Segundo Artur Ramos, na sua cidade natal (Pilar, hoje Manguaba), o enterro da cabeça do boi coincide com o levantamento do mastro da santa padroeira da cidade.
Em Maceió, ao tempo do major Bonifácio Silveira, era forçosamente o fecho dos festejos natalinos em Bebedouro, antes do advento do chamado primeiro grito de carnaval, com a exibição das Ciganinhas do Major, espécie de cordão carnavalesco que então percorria as ruas do bairro tradicional, no último dia das festas e substituiu, nos últimos tempos, o tradicional enterro da cabeça do boi.
Deixando de lado a interpretação psicanalítica que magistralmente lhe deu Artur Ramos, de "uma volta do recalcado", o enterro da cabeça do boi, que se pode perfeitamente ligar ao conjunto das festas populares do ciclo do boi no Brasil, consiste numa simples procissão em que é levada numa carroça a cabeça do boi, descarnada, com os chifres enfeitados de laços vermelhos, pelas ruas da cidade. Enfeita-se também a carroça com palmas de ouricuri, folhas de mato e estrepam-se algumas vezes nos fueiros chifres de boi e sobre ela vai, também, a ancoreta de aguardente de cana para distribuição entre os festeiros que terminam a sua faina. À frente do cortejo, seguem o bando instrumental popular, que é o Esquenta-mulher, e mais algumas figuras do reisado, como o Mateus e o doutor.
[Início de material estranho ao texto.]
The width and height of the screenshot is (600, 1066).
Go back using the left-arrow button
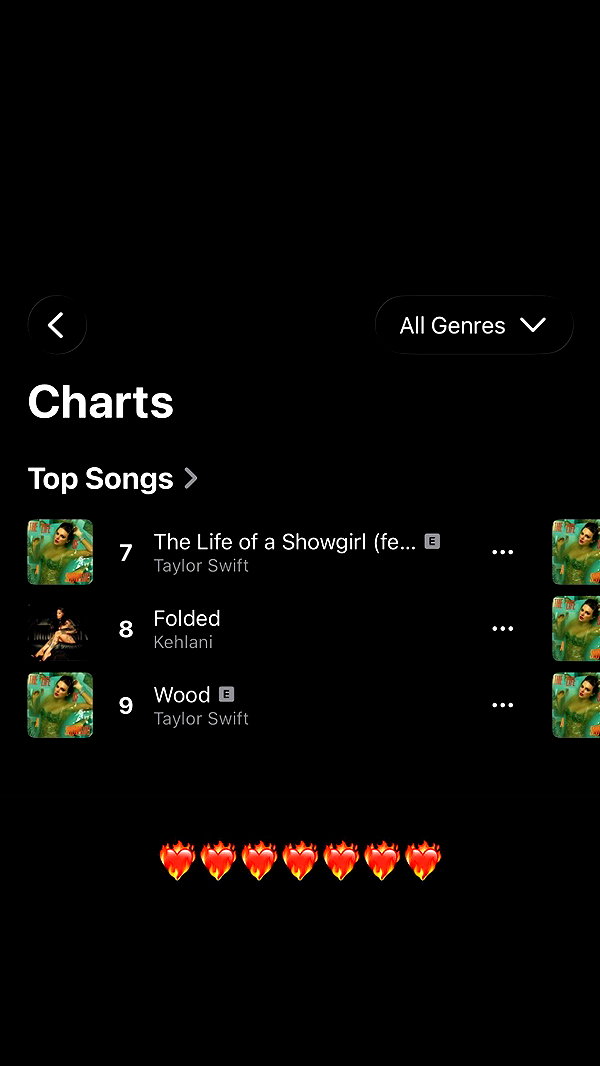(x=57, y=325)
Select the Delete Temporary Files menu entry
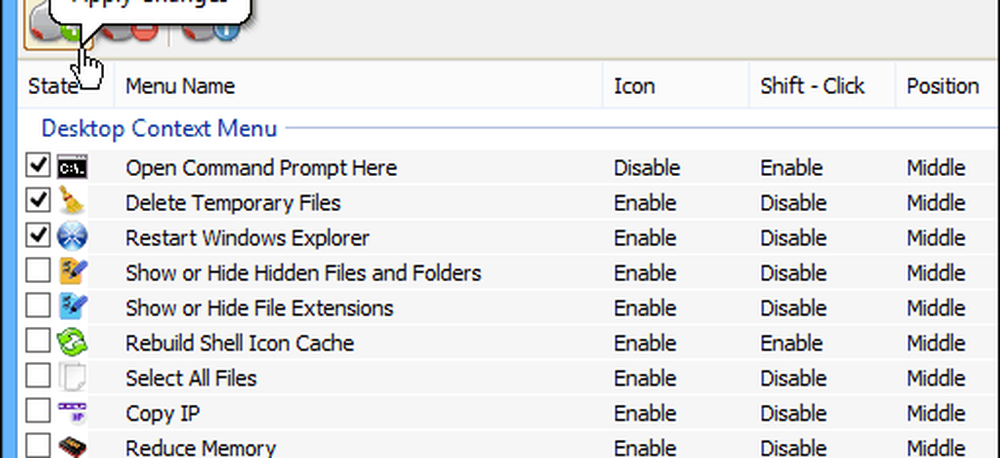The height and width of the screenshot is (458, 1000). pos(232,203)
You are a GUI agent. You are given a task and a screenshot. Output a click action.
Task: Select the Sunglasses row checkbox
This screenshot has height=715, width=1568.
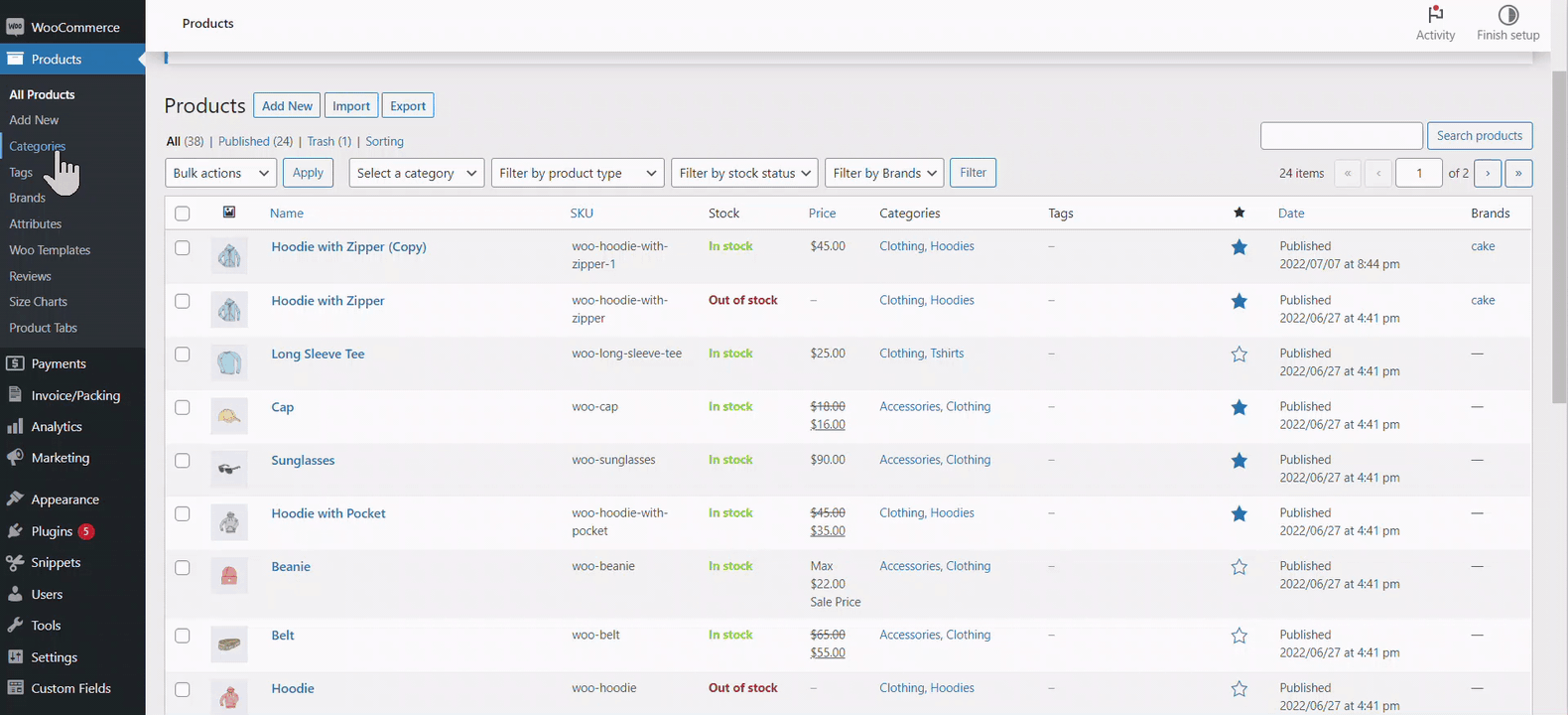[182, 461]
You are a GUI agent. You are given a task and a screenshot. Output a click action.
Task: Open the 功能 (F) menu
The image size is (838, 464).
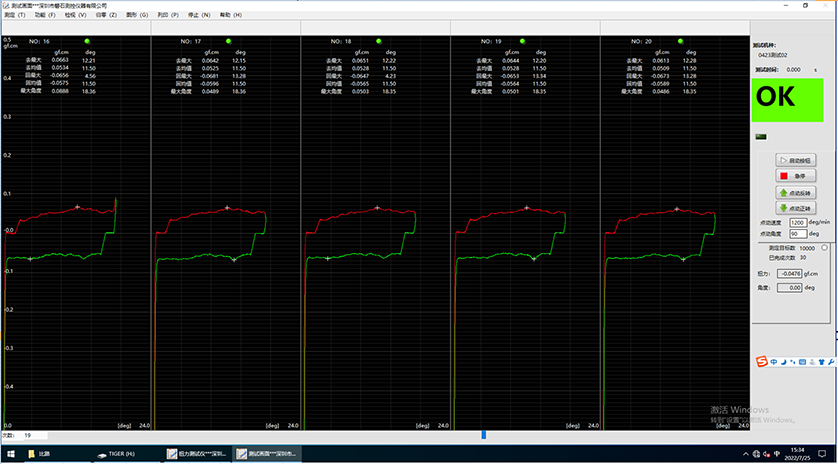[x=44, y=16]
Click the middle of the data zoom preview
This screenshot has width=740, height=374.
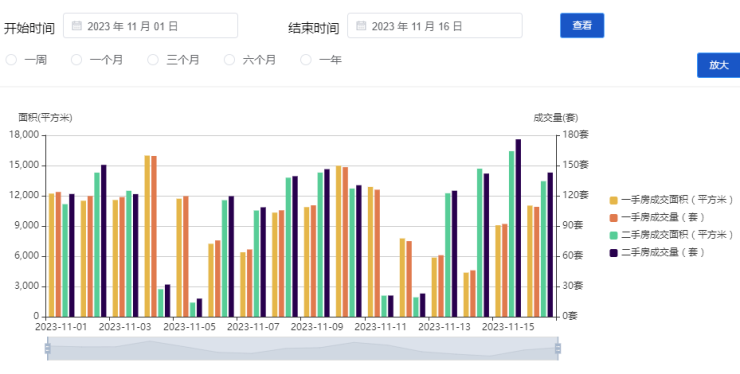click(303, 348)
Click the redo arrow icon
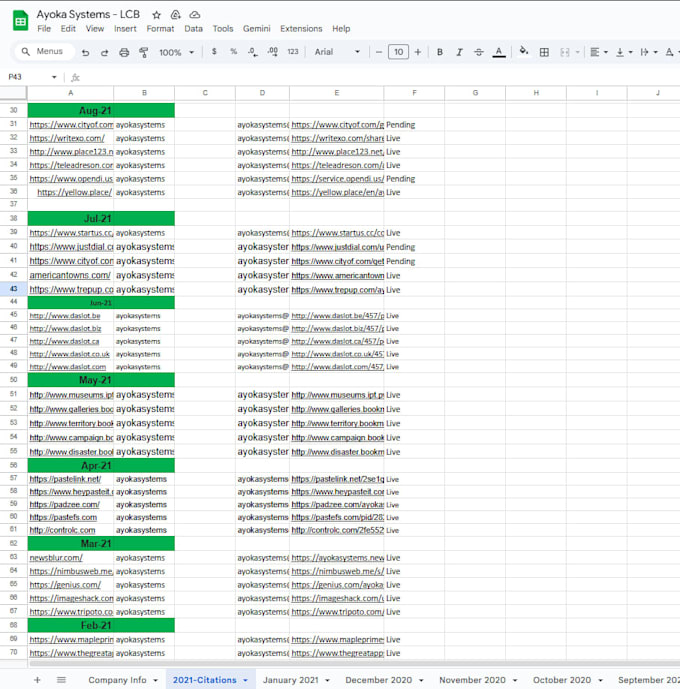Screen dimensions: 680x689 pos(105,53)
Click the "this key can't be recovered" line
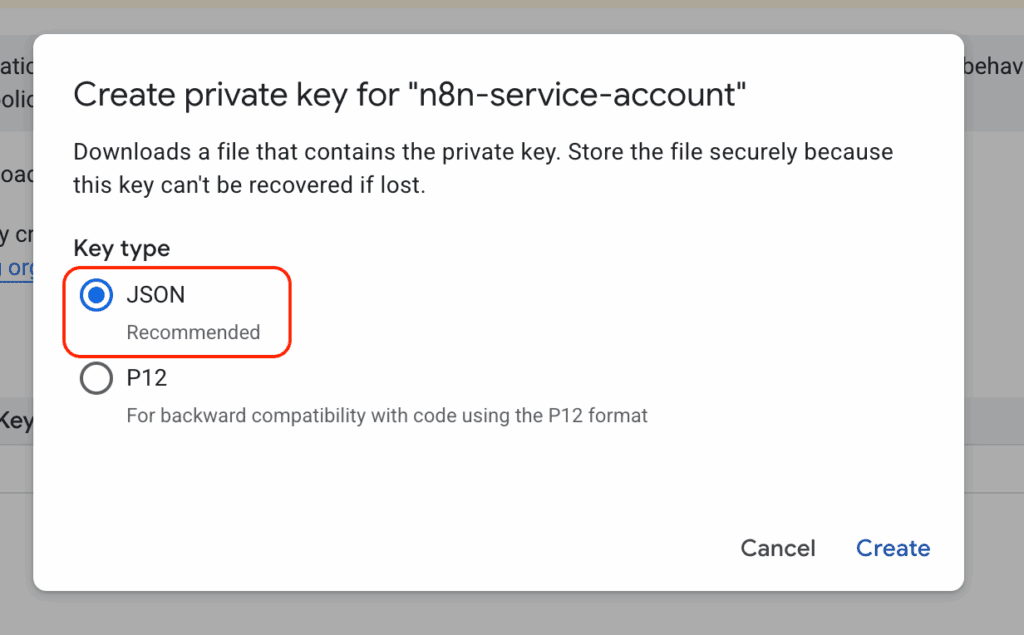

Aos gritos do Mateus, o cortejo faz todo o percurso, entrecortado de paradas para as libações alcoólicas do farrancho e dos aderentes.
O Mateus não cessa de gritar a plenos pulmões, como se tivesse tangendo o gado:
— Ê, boi! Ê, boi!
Com a chibata, substituída às vezes por trança de cebola, vai açoitando o molecório que acompanha o cortejo.
Eis o que é o enterro da cabeça do boi. O totemismo está vivo, palpitante, nesse brinquedo com que nas Alagoas terminavam infalível e antigamente as janeiras. Sobrevive nele o espírito de culto, de veneração, ao animal — o totem — que foi o móvel em torno do qual giraram os folguedos e se constituíram os autos populares do ciclo do boi levados durante o período das festas. Nessa última manifestação totêmica, o boi não é levado em triunfo pelas ruas em procissão, como no episódio do boi Gerôa, na África, representando a vitória da colheita farta; o enterro simbólico dos seus restos mortais — a cabeça com os respectivos chifres — traduz ainda uma manifestação puramente totêmica, reproduzida pelo inconsciente ancestral folclórico.